Very little of Tartu's medieval architecture has survived, and places such as the ruins of the towering Tartu Cathedral provide an atmosphere for contemplation and meaning to an old and dignified city. Historians at Tartu University say that this legacy should not be given up carelessly.
Tartu Cathedral (Estonian: Tartu toomkirik) is Estonia and Latvia's largest medieval church and arguably Estonia's most significant one.
The construction of the cathedral's first structure began around 1225. During the three centuries that it served as a church, the construction was continuously enlarged. The main structure was completed in the 14th century, and the last important alterations occurred in the 15th and 16th centuries.
The Poles who seized Tartu in 1582 and the Jesuits who visited the city recorded seeing the cathedral as the most beautiful ecclesiastical structure in Rzeczpospolita (Poland). By that time, however, the church was already falling into decay. The last masses were probably held in Tartu Cathedral around 1565, when the last remaining clergymen of the cathedral were deported to Russia.

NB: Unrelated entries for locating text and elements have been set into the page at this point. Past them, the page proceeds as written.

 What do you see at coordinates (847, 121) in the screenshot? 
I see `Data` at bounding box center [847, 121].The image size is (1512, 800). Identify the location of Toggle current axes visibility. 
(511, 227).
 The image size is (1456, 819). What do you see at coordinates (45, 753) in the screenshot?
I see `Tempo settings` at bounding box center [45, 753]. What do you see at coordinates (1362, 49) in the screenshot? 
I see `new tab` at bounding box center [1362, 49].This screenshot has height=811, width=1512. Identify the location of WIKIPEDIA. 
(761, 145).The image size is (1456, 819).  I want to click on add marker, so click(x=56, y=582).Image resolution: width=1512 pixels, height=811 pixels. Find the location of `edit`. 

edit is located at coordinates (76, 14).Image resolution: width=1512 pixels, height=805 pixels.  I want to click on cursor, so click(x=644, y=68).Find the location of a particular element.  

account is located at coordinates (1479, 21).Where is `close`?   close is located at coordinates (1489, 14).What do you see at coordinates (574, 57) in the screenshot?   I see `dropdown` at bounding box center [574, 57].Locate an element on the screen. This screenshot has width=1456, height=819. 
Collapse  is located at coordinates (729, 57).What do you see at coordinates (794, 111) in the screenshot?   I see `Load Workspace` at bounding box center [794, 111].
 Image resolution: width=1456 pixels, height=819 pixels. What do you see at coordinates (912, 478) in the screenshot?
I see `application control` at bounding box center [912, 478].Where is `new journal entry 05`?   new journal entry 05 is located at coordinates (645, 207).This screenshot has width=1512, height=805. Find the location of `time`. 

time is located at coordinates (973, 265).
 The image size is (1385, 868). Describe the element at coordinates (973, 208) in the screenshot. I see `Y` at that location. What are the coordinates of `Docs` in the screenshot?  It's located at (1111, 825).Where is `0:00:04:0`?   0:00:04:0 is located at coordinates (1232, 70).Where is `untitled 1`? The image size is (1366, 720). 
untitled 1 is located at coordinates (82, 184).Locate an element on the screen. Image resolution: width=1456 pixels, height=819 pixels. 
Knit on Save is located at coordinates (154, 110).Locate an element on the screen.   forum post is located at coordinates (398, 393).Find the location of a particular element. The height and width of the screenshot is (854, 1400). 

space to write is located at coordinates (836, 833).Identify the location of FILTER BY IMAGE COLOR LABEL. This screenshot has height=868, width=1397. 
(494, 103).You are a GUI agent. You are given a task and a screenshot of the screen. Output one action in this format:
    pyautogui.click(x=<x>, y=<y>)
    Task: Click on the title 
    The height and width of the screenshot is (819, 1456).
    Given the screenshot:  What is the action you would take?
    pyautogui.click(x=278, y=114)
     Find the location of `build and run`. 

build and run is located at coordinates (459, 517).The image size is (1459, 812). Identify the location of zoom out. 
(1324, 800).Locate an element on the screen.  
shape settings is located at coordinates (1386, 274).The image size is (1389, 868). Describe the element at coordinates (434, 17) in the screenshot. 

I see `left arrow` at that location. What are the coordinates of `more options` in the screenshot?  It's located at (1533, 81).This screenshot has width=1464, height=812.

In the early 17th century, the Swedes planned to hold Lutheran services there, but this never happened. So the cathedral was a Catholic church for the duration of its use as a place of worship. However, the deteriorating cathedral and its surroundings continued to be used as a burial ground until the Great Northern War, which left the building in ruins for good.
Mihkel Mäesalu and Madis Maasing wrote at length about the history of Tartu Cathedral in their book "Tartu Cathedral. Cathedral. Library. Museum," which brings together the related research and provides an overview of the building's eight-century history.